Arriving at 2324, Chief 1 ordered another call-back of off-duty members. The DHS report stated a cascading telephone call-back system was used. Also, off-duty members monitoring personal scanners began returning. Radio transmissions show West Warwick's Special Hazards, Rescue 2, Reserve Rescue 3, and Reserve Engines 5 and 7 responded. Off-duty dispatchers and the FA supervisor augmented the dispatcher on duty. Neighboring FAs monitoring fireground communications notified their off-duty command and EMS supervisory staffs. Many responded to the scene. Both NIST and DHS reports noted out-of-town chiefs and EMS supervisory personnel assisted the incident commander at the command post, acting as a resource group, serving as inter-agency liaisons and supporting functions such as communications, triage, supplies, staging, rehabilitation and public information. Chief 1 assigned two safety officers, one each from Warwick and West Warwick. Warwick supplied the rapid intervention team.
Within two minutes of Chief 1's arrival, Engine 1 and Ladder 1 reported the front entryway clogged with about 20 victims. Chief 1 requested all available manpower to the front and requested an additional 15 rescues. By 2330, three handlines and master streams from Engines 2 and 4 were in service on side A. At 2336, FA was advised live wires were down on side B. At approximately 2340, what remained of the barroom roof either burned off or collapsed. Command called for an accountability roll call. A partial collapse of the side A wall at the sunroom windows at 0015 hours initiated a second accountability roll call.
Four engines and one tower ladder operating three deck guns, one ladder pipe and numerous 1¾-inch handlines were used in suppression operations. The DHS report stated the equivalent of a four-alarm structural assignment responded to the scene, for West Warwick station coverage and manpower relief. INTERCITY radio traffic confirmed Metro Control requesting fill-in companies from Coventry and East Greenwich; departments designated by the mutual aid box system to move up on the third and fourth alarms. Due to the inaccessibility of records, no attempt will be made to list each responding apparatus.

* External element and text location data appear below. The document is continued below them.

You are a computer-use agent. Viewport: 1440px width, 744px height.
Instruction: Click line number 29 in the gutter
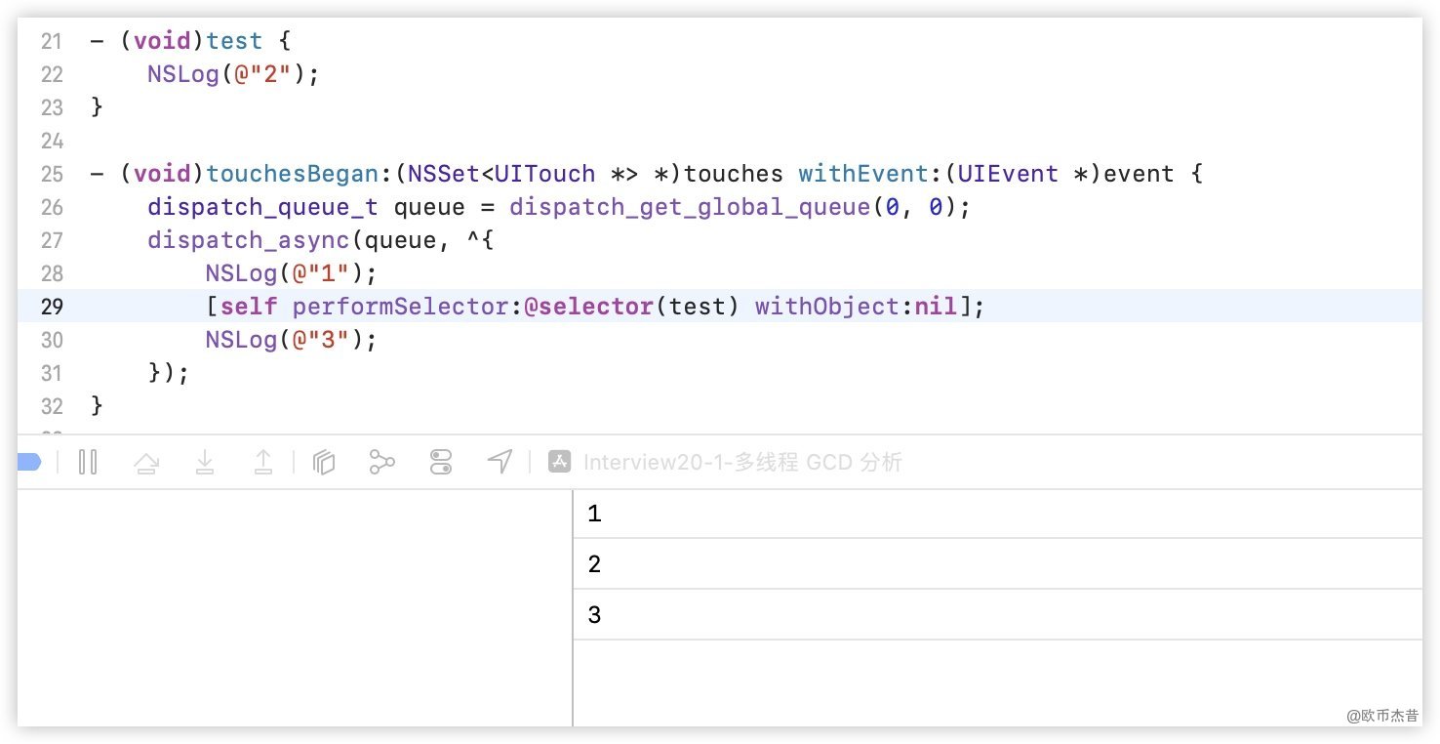coord(52,307)
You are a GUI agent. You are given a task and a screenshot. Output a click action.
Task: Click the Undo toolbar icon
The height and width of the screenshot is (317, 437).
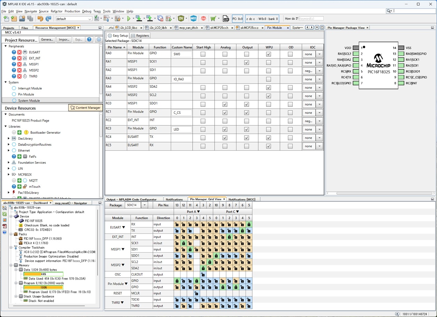click(x=40, y=18)
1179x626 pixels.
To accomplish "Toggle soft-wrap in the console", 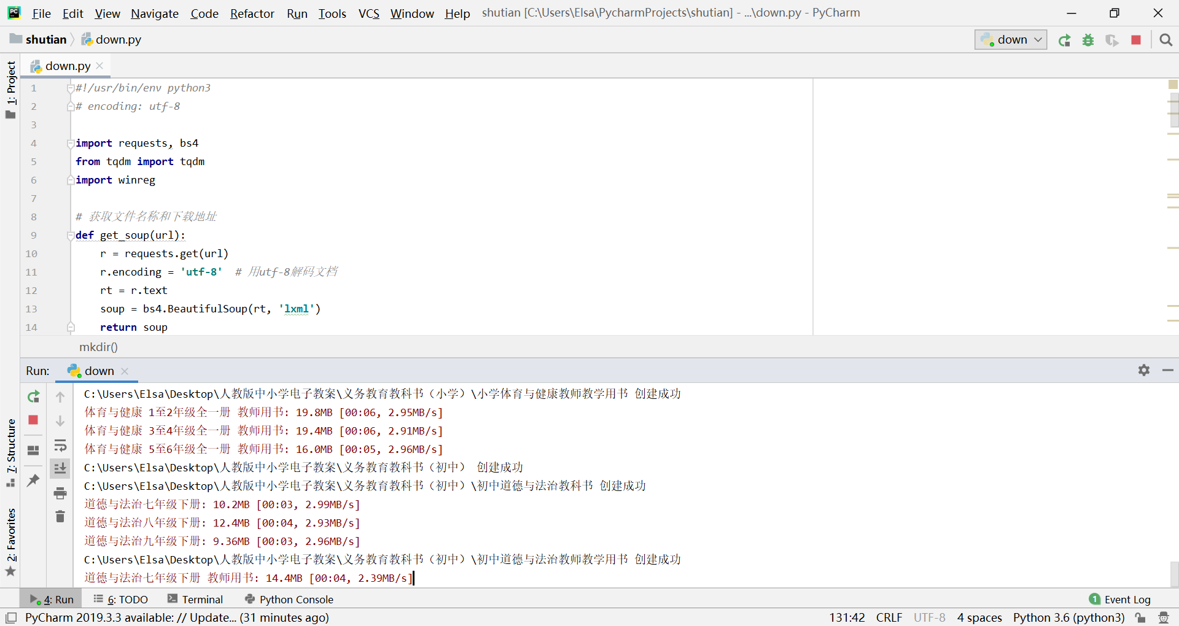I will pos(60,446).
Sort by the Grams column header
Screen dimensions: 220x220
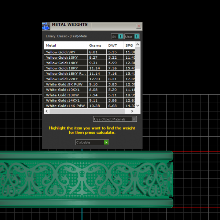96,45
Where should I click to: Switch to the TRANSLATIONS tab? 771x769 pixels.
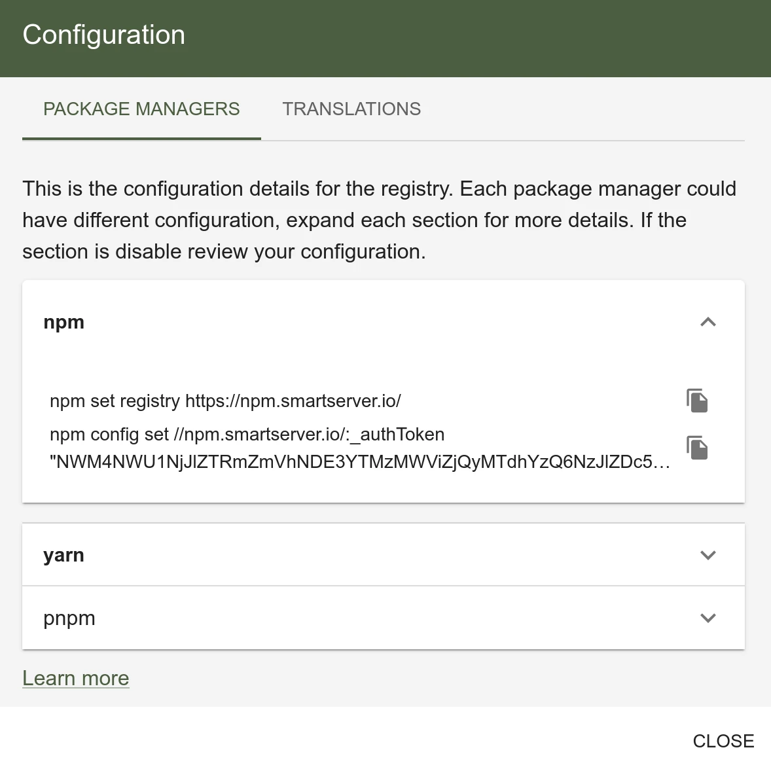pos(351,109)
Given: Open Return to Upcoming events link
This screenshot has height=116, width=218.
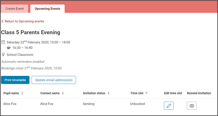Looking at the screenshot, I should point(24,21).
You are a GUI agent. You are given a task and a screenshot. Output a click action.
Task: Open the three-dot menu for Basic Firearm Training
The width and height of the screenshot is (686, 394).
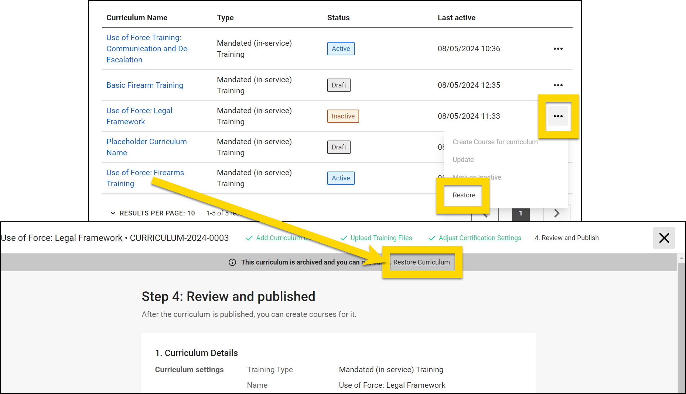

The Providence Journal published a list of participating agencies from Rhode Island and southern Massachusetts, with a partial list of responding units. That list, the reports, and telephone and radio recordings indicate at least 22 engines, eight ladders, three special hazards, two squads and 57 rescues were involved. Commercial companies and independent ambulance corps provided another 15 to 20 ambulances.

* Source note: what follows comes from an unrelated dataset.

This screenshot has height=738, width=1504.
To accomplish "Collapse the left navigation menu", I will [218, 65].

Multiple fireground and INTERCITY radio transmissions requesting all available rescues and all available manpower may have resulted in assets self-deploying. Some agencies radioed both West Warwick and Metro Control on the INTERCITY to offer assistance. INTERCITY traffic was continuous and frequently overlapping. Some communications between RCCs and agencies were made by landline. Additional resources were also requested from the scene by out-of-town chiefs via their respective proprietary frequencies and cellular phones. The DHS report Annex A — Fire Department Operations acknowledged maintaining accountability on scene and determining what local resources were still available was challenging.